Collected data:
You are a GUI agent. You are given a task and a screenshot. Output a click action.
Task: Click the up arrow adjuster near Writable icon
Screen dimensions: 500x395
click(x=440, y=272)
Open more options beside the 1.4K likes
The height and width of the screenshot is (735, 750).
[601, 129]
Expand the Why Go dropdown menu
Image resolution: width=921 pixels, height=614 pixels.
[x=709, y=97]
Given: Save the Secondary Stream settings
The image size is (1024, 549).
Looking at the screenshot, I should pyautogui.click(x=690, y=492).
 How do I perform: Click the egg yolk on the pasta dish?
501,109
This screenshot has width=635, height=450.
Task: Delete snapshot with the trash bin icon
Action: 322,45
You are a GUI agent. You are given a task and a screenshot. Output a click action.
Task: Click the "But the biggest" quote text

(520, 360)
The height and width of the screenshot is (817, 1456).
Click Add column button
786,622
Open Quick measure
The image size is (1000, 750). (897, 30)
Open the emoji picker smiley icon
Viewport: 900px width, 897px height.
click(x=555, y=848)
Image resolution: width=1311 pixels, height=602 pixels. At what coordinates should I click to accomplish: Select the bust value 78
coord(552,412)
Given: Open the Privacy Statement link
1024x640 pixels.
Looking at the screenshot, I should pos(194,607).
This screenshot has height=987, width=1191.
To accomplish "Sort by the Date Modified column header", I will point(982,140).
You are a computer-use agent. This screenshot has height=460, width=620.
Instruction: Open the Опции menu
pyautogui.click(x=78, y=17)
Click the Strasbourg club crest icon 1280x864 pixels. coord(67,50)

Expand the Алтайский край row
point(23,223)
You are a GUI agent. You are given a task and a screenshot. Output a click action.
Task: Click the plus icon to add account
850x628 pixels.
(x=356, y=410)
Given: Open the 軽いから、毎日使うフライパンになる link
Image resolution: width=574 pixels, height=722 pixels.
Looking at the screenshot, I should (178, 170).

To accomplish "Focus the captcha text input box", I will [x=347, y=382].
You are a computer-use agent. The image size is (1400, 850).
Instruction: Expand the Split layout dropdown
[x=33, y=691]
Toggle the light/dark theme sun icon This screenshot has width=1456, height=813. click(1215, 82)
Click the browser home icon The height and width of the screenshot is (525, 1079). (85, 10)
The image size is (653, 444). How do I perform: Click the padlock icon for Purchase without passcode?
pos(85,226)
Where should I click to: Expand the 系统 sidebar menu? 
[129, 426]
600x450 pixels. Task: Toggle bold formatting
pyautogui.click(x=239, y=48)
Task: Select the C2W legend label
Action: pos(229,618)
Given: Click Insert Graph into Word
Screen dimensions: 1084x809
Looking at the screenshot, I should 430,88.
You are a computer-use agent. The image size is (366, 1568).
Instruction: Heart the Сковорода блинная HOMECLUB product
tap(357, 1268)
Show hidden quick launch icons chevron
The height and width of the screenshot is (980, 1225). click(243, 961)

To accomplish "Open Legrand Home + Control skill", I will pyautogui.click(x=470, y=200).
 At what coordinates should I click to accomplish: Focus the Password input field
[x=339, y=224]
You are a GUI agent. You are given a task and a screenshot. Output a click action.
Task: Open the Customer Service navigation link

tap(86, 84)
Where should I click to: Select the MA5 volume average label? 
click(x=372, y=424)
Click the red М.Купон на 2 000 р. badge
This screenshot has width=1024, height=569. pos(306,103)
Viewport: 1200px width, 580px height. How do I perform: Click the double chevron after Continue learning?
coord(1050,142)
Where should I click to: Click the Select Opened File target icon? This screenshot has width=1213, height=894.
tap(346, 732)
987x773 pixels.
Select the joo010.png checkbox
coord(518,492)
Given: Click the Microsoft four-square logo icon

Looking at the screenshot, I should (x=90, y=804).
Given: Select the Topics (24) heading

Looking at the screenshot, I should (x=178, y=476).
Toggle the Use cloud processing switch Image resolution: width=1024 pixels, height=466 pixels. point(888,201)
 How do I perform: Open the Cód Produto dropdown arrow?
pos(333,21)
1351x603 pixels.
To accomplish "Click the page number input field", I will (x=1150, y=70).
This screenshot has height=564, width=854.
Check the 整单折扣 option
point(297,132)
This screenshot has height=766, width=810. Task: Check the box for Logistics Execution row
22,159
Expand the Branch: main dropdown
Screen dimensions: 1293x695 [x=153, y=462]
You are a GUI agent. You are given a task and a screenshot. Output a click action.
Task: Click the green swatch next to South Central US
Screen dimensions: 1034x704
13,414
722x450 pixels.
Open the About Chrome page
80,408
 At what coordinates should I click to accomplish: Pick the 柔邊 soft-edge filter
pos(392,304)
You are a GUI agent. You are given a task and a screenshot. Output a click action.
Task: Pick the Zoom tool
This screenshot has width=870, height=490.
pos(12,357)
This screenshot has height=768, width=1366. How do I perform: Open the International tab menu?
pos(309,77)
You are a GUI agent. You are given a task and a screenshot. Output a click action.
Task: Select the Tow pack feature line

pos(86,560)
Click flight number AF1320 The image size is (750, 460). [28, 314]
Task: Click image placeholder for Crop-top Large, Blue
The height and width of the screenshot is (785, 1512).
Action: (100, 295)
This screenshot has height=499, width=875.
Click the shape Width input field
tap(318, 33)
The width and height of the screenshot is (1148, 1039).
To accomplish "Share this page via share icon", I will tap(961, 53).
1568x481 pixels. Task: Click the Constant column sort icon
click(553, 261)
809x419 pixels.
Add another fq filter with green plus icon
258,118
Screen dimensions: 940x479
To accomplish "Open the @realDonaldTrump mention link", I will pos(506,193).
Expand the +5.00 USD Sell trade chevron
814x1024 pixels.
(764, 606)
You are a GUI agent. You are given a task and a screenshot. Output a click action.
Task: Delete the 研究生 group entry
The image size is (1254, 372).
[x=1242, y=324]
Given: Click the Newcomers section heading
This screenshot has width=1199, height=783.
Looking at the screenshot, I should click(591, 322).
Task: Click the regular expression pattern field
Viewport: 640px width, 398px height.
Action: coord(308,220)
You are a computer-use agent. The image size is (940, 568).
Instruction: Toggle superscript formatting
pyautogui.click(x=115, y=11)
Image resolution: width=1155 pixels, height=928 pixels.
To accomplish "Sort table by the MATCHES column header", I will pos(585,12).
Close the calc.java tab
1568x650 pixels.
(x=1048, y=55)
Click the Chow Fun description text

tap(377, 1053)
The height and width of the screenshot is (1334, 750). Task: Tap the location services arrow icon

**REQUIRED ACTION:** Nothing but the lines from the start of the data through the line holding "Click the Strasbourg" should be restated, and each one exactly.

**EXERCISE RESPONSE:**
You are a GUI agent. You are given a task and a screenshot. Output a click action.
Task: Click the up arrow adjuster near Writable icon
Screen dimensions: 500x395
click(x=440, y=272)
Open more options beside the 1.4K likes
The height and width of the screenshot is (735, 750).
[601, 129]
Expand the Why Go dropdown menu
Image resolution: width=921 pixels, height=614 pixels.
[x=709, y=97]
Given: Save the Secondary Stream settings
The image size is (1024, 549).
Looking at the screenshot, I should pyautogui.click(x=690, y=492).
 How do I perform: Click the egg yolk on the pasta dish?
501,109
This screenshot has width=635, height=450.
Task: Delete snapshot with the trash bin icon
Action: 322,45
You are a GUI agent. You are given a task and a screenshot. Output a click action.
Task: Click the "But the biggest" quote text

(520, 360)
The height and width of the screenshot is (817, 1456).
Click Add column button
786,622
Open Quick measure
The image size is (1000, 750). (897, 30)
Open the emoji picker smiley icon
Viewport: 900px width, 897px height.
click(x=555, y=848)
Image resolution: width=1311 pixels, height=602 pixels. At what coordinates should I click to accomplish: Select the bust value 78
coord(552,412)
Given: Open the Privacy Statement link
1024x640 pixels.
Looking at the screenshot, I should pos(194,607).
This screenshot has height=987, width=1191.
To accomplish "Sort by the Date Modified column header", I will point(982,140).
You are a computer-use agent. This screenshot has height=460, width=620.
Instruction: Open the Опции menu
pyautogui.click(x=78, y=17)
Click the Strasbourg club crest icon 1280x864 pixels. coord(67,50)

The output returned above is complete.